══ The data ══
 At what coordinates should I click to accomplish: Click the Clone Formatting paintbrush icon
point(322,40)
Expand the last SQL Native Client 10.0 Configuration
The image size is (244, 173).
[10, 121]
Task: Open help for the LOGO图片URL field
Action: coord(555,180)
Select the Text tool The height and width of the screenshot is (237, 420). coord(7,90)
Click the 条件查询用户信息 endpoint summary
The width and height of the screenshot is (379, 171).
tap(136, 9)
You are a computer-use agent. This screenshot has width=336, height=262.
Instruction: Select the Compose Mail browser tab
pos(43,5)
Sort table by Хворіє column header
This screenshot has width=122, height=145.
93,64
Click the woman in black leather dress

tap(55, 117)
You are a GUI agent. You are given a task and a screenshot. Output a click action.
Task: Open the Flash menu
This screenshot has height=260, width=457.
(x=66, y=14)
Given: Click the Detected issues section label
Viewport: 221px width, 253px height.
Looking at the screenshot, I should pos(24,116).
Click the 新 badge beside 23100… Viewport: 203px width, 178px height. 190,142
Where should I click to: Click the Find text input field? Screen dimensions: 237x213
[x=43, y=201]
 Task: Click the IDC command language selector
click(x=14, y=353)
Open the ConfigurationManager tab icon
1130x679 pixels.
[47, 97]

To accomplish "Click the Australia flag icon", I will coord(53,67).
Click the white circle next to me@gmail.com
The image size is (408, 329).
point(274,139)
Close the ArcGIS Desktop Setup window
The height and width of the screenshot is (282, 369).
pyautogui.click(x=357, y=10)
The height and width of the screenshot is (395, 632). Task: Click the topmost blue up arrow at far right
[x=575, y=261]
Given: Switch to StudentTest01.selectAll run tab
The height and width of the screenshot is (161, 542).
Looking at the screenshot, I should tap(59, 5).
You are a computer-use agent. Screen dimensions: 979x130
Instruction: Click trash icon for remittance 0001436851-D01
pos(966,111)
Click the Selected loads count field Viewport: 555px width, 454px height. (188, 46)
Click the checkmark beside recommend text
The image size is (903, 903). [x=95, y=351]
═══
- Work required -
When you answer, return each line of the material exactly as it was written.

- Response area -
 At what coordinates should I click to accomplish: Click the Clone Formatting paintbrush icon
point(322,40)
Expand the last SQL Native Client 10.0 Configuration
The image size is (244, 173).
[10, 121]
Task: Open help for the LOGO图片URL field
Action: coord(555,180)
Select the Text tool The height and width of the screenshot is (237, 420). coord(7,90)
Click the 条件查询用户信息 endpoint summary
The width and height of the screenshot is (379, 171).
tap(136, 9)
You are a computer-use agent. This screenshot has width=336, height=262.
Instruction: Select the Compose Mail browser tab
pos(43,5)
Sort table by Хворіє column header
This screenshot has width=122, height=145.
93,64
Click the woman in black leather dress

tap(55, 117)
You are a GUI agent. You are given a task and a screenshot. Output a click action.
Task: Open the Flash menu
This screenshot has height=260, width=457.
(x=66, y=14)
Given: Click the Detected issues section label
Viewport: 221px width, 253px height.
Looking at the screenshot, I should pos(24,116).
Click the 新 badge beside 23100… Viewport: 203px width, 178px height. 190,142
Where should I click to: Click the Find text input field? Screen dimensions: 237x213
[x=43, y=201]
 Task: Click the IDC command language selector
click(x=14, y=353)
Open the ConfigurationManager tab icon
1130x679 pixels.
[47, 97]

To accomplish "Click the Australia flag icon", I will coord(53,67).
Click the white circle next to me@gmail.com
The image size is (408, 329).
point(274,139)
Close the ArcGIS Desktop Setup window
The height and width of the screenshot is (282, 369).
pyautogui.click(x=357, y=10)
The height and width of the screenshot is (395, 632). Task: Click the topmost blue up arrow at far right
[x=575, y=261]
Given: Switch to StudentTest01.selectAll run tab
The height and width of the screenshot is (161, 542).
Looking at the screenshot, I should tap(59, 5).
You are a computer-use agent. Screen dimensions: 979x130
Instruction: Click trash icon for remittance 0001436851-D01
pos(966,111)
Click the Selected loads count field Viewport: 555px width, 454px height. (188, 46)
Click the checkmark beside recommend text
The image size is (903, 903). [x=95, y=351]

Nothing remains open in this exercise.